Stored items from a collection »

=-=-=

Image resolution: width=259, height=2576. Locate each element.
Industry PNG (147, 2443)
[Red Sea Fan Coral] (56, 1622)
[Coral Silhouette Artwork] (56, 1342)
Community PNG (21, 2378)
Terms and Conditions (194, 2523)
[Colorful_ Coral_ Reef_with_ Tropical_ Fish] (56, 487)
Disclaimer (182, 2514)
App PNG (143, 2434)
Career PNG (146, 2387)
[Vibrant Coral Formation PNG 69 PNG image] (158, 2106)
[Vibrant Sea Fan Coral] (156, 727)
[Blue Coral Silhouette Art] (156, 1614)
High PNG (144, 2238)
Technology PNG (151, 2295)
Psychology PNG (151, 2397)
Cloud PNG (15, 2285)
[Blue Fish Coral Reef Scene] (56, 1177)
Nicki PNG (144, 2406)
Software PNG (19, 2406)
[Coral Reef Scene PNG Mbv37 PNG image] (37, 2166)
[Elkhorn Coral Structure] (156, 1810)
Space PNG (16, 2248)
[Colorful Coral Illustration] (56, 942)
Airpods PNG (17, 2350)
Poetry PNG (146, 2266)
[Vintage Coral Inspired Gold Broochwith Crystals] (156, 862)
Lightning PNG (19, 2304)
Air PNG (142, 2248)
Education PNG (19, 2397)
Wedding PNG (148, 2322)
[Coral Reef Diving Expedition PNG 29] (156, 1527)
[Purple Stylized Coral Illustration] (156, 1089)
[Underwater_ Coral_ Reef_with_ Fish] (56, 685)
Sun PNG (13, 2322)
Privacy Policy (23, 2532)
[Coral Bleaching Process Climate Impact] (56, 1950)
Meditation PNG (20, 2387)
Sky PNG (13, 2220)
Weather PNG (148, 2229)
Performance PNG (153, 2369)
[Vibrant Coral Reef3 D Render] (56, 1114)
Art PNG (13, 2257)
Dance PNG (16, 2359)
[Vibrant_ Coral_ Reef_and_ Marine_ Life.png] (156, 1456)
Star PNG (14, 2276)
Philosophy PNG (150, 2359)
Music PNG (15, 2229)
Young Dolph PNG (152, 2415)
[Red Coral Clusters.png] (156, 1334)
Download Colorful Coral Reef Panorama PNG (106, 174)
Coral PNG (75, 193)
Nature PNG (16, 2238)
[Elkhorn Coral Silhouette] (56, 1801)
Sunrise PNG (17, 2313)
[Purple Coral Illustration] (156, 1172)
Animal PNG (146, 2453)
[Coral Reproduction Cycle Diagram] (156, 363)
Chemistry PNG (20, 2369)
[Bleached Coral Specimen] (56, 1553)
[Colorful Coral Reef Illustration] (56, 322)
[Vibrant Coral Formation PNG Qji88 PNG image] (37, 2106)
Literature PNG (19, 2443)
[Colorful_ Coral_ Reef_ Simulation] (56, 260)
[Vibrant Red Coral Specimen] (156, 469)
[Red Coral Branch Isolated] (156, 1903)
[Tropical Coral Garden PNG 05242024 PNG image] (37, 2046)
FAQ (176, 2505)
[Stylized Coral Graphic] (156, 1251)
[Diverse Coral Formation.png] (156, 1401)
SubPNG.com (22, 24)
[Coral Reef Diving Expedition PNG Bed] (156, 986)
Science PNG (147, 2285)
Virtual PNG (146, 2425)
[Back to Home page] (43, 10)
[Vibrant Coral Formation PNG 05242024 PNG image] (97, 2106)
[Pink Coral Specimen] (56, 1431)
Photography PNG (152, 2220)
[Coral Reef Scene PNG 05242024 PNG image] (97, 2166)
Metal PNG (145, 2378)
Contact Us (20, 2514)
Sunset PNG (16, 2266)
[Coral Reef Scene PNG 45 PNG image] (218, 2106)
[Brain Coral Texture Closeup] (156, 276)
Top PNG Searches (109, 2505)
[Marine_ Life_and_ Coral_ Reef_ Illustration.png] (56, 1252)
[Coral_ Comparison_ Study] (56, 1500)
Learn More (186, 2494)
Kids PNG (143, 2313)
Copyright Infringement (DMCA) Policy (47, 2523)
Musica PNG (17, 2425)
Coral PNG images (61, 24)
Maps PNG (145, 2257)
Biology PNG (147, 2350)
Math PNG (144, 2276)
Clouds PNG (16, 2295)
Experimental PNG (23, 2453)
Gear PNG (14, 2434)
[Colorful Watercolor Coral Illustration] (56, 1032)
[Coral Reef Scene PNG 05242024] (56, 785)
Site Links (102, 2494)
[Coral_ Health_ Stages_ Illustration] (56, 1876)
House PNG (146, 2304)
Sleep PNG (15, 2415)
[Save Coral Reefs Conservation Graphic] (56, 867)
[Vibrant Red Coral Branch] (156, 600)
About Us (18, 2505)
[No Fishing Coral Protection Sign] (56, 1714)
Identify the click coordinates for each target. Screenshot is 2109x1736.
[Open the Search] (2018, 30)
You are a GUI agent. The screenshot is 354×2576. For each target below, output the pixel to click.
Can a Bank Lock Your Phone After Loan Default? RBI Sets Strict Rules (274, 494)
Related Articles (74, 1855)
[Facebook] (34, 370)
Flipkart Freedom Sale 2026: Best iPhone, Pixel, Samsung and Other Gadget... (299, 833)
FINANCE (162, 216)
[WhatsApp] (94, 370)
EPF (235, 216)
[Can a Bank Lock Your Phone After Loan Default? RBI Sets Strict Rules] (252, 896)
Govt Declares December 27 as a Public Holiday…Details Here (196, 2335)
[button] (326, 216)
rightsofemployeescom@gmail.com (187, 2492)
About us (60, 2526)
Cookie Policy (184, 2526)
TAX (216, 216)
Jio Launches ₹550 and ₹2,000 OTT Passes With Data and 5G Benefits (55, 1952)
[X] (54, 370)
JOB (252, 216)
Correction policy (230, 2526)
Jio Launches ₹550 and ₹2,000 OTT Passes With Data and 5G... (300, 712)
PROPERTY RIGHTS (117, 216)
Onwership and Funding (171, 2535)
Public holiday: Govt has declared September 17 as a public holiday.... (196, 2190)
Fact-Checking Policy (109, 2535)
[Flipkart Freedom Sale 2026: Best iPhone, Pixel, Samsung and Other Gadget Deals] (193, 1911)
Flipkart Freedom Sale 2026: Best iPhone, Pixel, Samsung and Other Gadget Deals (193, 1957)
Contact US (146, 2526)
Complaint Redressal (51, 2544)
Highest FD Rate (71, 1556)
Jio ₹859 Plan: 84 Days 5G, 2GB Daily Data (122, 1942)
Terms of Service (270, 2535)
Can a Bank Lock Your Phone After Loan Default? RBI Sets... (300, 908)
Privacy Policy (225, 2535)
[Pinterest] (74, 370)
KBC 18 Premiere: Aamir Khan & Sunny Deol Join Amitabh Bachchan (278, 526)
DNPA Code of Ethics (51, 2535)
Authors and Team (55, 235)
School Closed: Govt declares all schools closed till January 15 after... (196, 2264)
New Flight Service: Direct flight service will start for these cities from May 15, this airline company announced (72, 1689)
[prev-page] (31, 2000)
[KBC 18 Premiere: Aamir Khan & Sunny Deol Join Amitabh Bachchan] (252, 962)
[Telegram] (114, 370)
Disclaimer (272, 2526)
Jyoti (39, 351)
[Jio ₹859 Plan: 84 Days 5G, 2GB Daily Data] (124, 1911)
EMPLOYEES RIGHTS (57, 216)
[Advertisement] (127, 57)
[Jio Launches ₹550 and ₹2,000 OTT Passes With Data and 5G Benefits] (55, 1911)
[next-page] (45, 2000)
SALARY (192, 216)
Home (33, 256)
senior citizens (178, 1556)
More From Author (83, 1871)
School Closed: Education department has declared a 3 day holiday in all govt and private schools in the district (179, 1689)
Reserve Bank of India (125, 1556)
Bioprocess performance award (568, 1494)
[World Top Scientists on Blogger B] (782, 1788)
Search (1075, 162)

=-=-=

EXERCISE AIM » Write every record out again exactly.

RESPONSE BELOW »
Image resolution: width=259, height=2576. Locate each element.
Industry PNG (147, 2443)
[Red Sea Fan Coral] (56, 1622)
[Coral Silhouette Artwork] (56, 1342)
Community PNG (21, 2378)
Terms and Conditions (194, 2523)
[Colorful_ Coral_ Reef_with_ Tropical_ Fish] (56, 487)
Disclaimer (182, 2514)
App PNG (143, 2434)
Career PNG (146, 2387)
[Vibrant Coral Formation PNG 69 PNG image] (158, 2106)
[Vibrant Sea Fan Coral] (156, 727)
[Blue Coral Silhouette Art] (156, 1614)
High PNG (144, 2238)
Technology PNG (151, 2295)
Psychology PNG (151, 2397)
Cloud PNG (15, 2285)
[Blue Fish Coral Reef Scene] (56, 1177)
Nicki PNG (144, 2406)
Software PNG (19, 2406)
[Coral Reef Scene PNG Mbv37 PNG image] (37, 2166)
[Elkhorn Coral Structure] (156, 1810)
Space PNG (16, 2248)
[Colorful Coral Illustration] (56, 942)
Airpods PNG (17, 2350)
Poetry PNG (146, 2266)
[Vintage Coral Inspired Gold Broochwith Crystals] (156, 862)
Lightning PNG (19, 2304)
Air PNG (142, 2248)
Education PNG (19, 2397)
Wedding PNG (148, 2322)
[Coral Reef Diving Expedition PNG 29] (156, 1527)
[Purple Stylized Coral Illustration] (156, 1089)
[Underwater_ Coral_ Reef_with_ Fish] (56, 685)
Sun PNG (13, 2322)
Privacy Policy (23, 2532)
[Coral Bleaching Process Climate Impact] (56, 1950)
Meditation PNG (20, 2387)
Sky PNG (13, 2220)
Weather PNG (148, 2229)
Performance PNG (153, 2369)
[Vibrant Coral Reef3 D Render] (56, 1114)
Art PNG (13, 2257)
Dance PNG (16, 2359)
[Vibrant_ Coral_ Reef_and_ Marine_ Life.png] (156, 1456)
Star PNG (14, 2276)
Philosophy PNG (150, 2359)
Music PNG (15, 2229)
Young Dolph PNG (152, 2415)
[Red Coral Clusters.png] (156, 1334)
Download Colorful Coral Reef Panorama PNG (106, 174)
Coral PNG (75, 193)
Nature PNG (16, 2238)
[Elkhorn Coral Silhouette] (56, 1801)
Sunrise PNG (17, 2313)
[Purple Coral Illustration] (156, 1172)
Animal PNG (146, 2453)
[Coral Reproduction Cycle Diagram] (156, 363)
Chemistry PNG (20, 2369)
[Bleached Coral Specimen] (56, 1553)
[Colorful Coral Reef Illustration] (56, 322)
[Vibrant Coral Formation PNG Qji88 PNG image] (37, 2106)
Literature PNG (19, 2443)
[Colorful_ Coral_ Reef_ Simulation] (56, 260)
[Vibrant Red Coral Specimen] (156, 469)
[Red Coral Branch Isolated] (156, 1903)
[Tropical Coral Garden PNG 05242024 PNG image] (37, 2046)
FAQ (176, 2505)
[Stylized Coral Graphic] (156, 1251)
[Diverse Coral Formation.png] (156, 1401)
SubPNG.com (22, 24)
[Coral Reef Diving Expedition PNG Bed] (156, 986)
Science PNG (147, 2285)
Virtual PNG (146, 2425)
[Back to Home page] (43, 10)
[Vibrant Coral Formation PNG 05242024 PNG image] (97, 2106)
[Pink Coral Specimen] (56, 1431)
Photography PNG (152, 2220)
[Coral Reef Scene PNG 05242024 PNG image] (97, 2166)
Metal PNG (145, 2378)
Contact Us (20, 2514)
Sunset PNG (16, 2266)
[Coral Reef Scene PNG 45 PNG image] (218, 2106)
[Brain Coral Texture Closeup] (156, 276)
Top PNG Searches (109, 2505)
[Marine_ Life_and_ Coral_ Reef_ Illustration.png] (56, 1252)
[Coral_ Comparison_ Study] (56, 1500)
Learn More (186, 2494)
Kids PNG (143, 2313)
Copyright Infringement (DMCA) Policy (47, 2523)
Musica PNG (17, 2425)
Coral PNG images (61, 24)
Maps PNG (145, 2257)
Biology PNG (147, 2350)
Math PNG (144, 2276)
Clouds PNG (16, 2295)
Experimental PNG (23, 2453)
Gear PNG (14, 2434)
[Colorful Watercolor Coral Illustration] (56, 1032)
[Coral Reef Scene PNG 05242024] (56, 785)
Site Links (102, 2494)
[Coral_ Health_ Stages_ Illustration] (56, 1876)
House PNG (146, 2304)
Sleep PNG (15, 2415)
[Save Coral Reefs Conservation Graphic] (56, 867)
[Vibrant Red Coral Branch] (156, 600)
About Us (18, 2505)
[No Fishing Coral Protection Sign] (56, 1714)
Identify the click coordinates for each target. Screenshot is 2109x1736.
[Open the Search] (2018, 30)
You are a GUI agent. The screenshot is 354×2576. For each target below, output the pixel to click.
Can a Bank Lock Your Phone After Loan Default? RBI Sets Strict Rules (274, 494)
Related Articles (74, 1855)
[Facebook] (34, 370)
Flipkart Freedom Sale 2026: Best iPhone, Pixel, Samsung and Other Gadget... (299, 833)
FINANCE (162, 216)
[WhatsApp] (94, 370)
EPF (235, 216)
[Can a Bank Lock Your Phone After Loan Default? RBI Sets Strict Rules] (252, 896)
Govt Declares December 27 as a Public Holiday…Details Here (196, 2335)
[button] (326, 216)
rightsofemployeescom@gmail.com (187, 2492)
About us (60, 2526)
Cookie Policy (184, 2526)
TAX (216, 216)
Jio Launches ₹550 and ₹2,000 OTT Passes With Data and 5G Benefits (55, 1952)
[X] (54, 370)
JOB (252, 216)
Correction policy (230, 2526)
Jio Launches ₹550 and ₹2,000 OTT Passes With Data and 5G... (300, 712)
PROPERTY RIGHTS (117, 216)
Onwership and Funding (171, 2535)
Public holiday: Govt has declared September 17 as a public holiday.... (196, 2190)
Fact-Checking Policy (109, 2535)
[Flipkart Freedom Sale 2026: Best iPhone, Pixel, Samsung and Other Gadget Deals] (193, 1911)
Flipkart Freedom Sale 2026: Best iPhone, Pixel, Samsung and Other Gadget Deals (193, 1957)
Contact US (146, 2526)
Complaint Redressal (51, 2544)
Highest FD Rate (71, 1556)
Jio ₹859 Plan: 84 Days 5G, 2GB Daily Data (122, 1942)
Terms of Service (270, 2535)
Can a Bank Lock Your Phone After Loan Default? RBI Sets... (300, 908)
Privacy Policy (225, 2535)
[Pinterest] (74, 370)
KBC 18 Premiere: Aamir Khan & Sunny Deol Join Amitabh Bachchan (278, 526)
DNPA Code of Ethics (51, 2535)
Authors and Team (55, 235)
School Closed: Govt declares all schools closed till January 15 after... (196, 2264)
New Flight Service: Direct flight service will start for these cities from May 15, this airline company announced (72, 1689)
[prev-page] (31, 2000)
[KBC 18 Premiere: Aamir Khan & Sunny Deol Join Amitabh Bachchan] (252, 962)
[Telegram] (114, 370)
Disclaimer (272, 2526)
Jyoti (39, 351)
[Jio ₹859 Plan: 84 Days 5G, 2GB Daily Data] (124, 1911)
EMPLOYEES RIGHTS (57, 216)
[Advertisement] (127, 57)
[Jio Launches ₹550 and ₹2,000 OTT Passes With Data and 5G Benefits] (55, 1911)
[next-page] (45, 2000)
SALARY (192, 216)
Home (33, 256)
senior citizens (178, 1556)
More From Author (83, 1871)
School Closed: Education department has declared a 3 day holiday in all govt and private schools in the district (179, 1689)
Reserve Bank of India (125, 1556)
Bioprocess performance award (568, 1494)
[World Top Scientists on Blogger B] (782, 1788)
Search (1075, 162)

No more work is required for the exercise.